When working with patients concerned about their cancer risk, doctors will often recommend a manual exam that involves checking the skin for rigid lumps. This common technique is a widespread and effective procedure, but that guidance on what to look for — a mass that is tough or hard to the touch — actually exposes an important contradiction in the medical field about how tumors work.
In fact, tumors may feel hard from the outside, but research has shown that individual cells within the tissue aren’t uniformly rigid, and can even vary in softness across the tumor. However, cancer researchers didn’t understand how a tumor could be both rigid and soft at the same time, until now.
Northeastern physics researchers published a paper this August answering that question. The idea that different cells within a tumor can have different softness is called mechanical heterogeneity, and Xinzhi Li, a fifth-year physics Ph.D. student at Northeastern, applied a well-established model to study its effects.
“Our idea is, how to use some models to simulate this heterogeneity and study the effects of heterogeneity on the mechanics,” Li said. “How does this variability affect the collective behavior of the system?”
He found that when cells with varying softness were spread evenly throughout the tumor, it did not create the rigid mass that doctors have observed in real tumors. But when the softer cells were organized very specifically in a chain-like structure, the overall mass would remain rigid, despite the extremely soft individual cells.
Li did this work in the lab of Max Bi, an assistant professor of physics at Northeastern, where they focus on a relatively new scientific area called biophysics, or soft-matter physics. Instead of working on traditional physics topics, such as quantum mechanics or nanomaterials, a lot of the projects center on biomedical applications.
Bi said the cells seem to be communicating somehow and intentionally organizing themselves in these chains to create the overall rigid mass.
“It’s like somehow they’re talking, except the talking is not through chemical means, they’re not secreting chemicals,” Bi said. “It’s more mechanical, it’s transmission of forces. They’re talking via pulling and pushing each other.”
Li’s 2-D model views a cell as a polygon, where each cell presses up against the other cells to form tight junctions between them. Because the cells are touching, they exert mechanical force on each other based on their differing softness. The way each particular tumor behaves in the body has a lot to do with its proportion of rigid and soft cells.

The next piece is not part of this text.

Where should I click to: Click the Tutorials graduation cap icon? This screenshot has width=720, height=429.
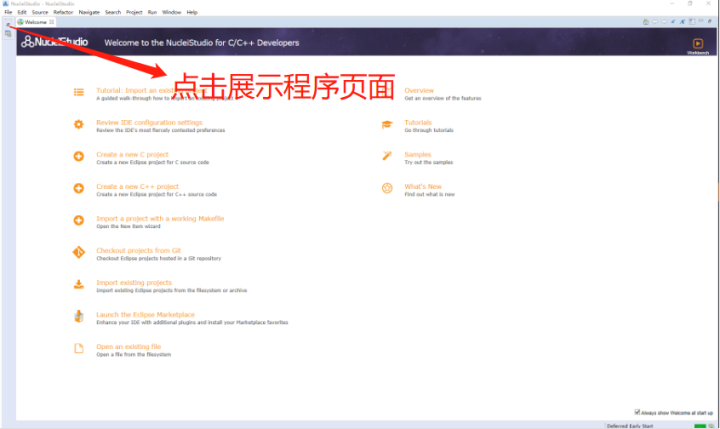(x=387, y=124)
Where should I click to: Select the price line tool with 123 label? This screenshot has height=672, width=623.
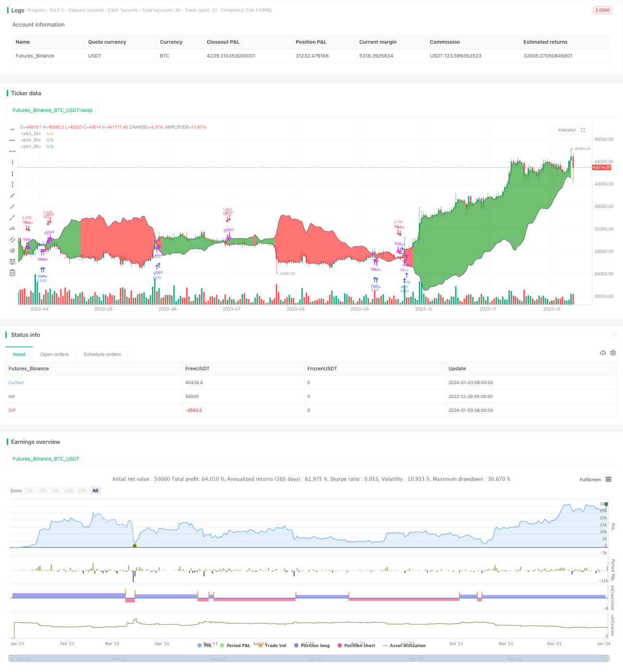(12, 228)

Bi said another important finding centers on the tendency of malignant, cancerous tumors spread throughout the body.
“One thing that is really important and that’s often missed by a lot of cancer researchers is how easy it is to mechanically invade,” Bi said. “What is the fraction of rigid cells needed in order for cells to invade, and when they begin to invade, how do they do it?”
When Bi talks about the fraction of rigid cells, he refers to this video, a simulation using Li’s model that looks at the percentage of rigid cells in a tumor and how that affects how the cancer spreads. There, the number at the top of each box relates to the percentage of rigid cells in that example, and the moving green cell represents how easily a tumor can invade into normal tissue.
Although Bi stressed that the paper’s results are purely theoretical, he hopes to test the findings in partnership with cancer researchers.
He said if scientists could increase the rigidity of individual cells within the tumor, it could prevent the tumor from spreading elsewhere in the body. One possible way of studying that involves culturing healthy and cancerous cells together, called a co-culture, and developing a way to control them.
“A possible way to prevent them from invading is if you can somehow increase the percentage of rigid cells, and that would physically stop them from invading,” Bi said. “If we’re able to get this study about cell mixtures and co-cultures going, we can test that directly.”
Until then, Bi said Li’s model is applicable for many topics within this area of research — clearly, bringing physics to biology can teach scientists a lot.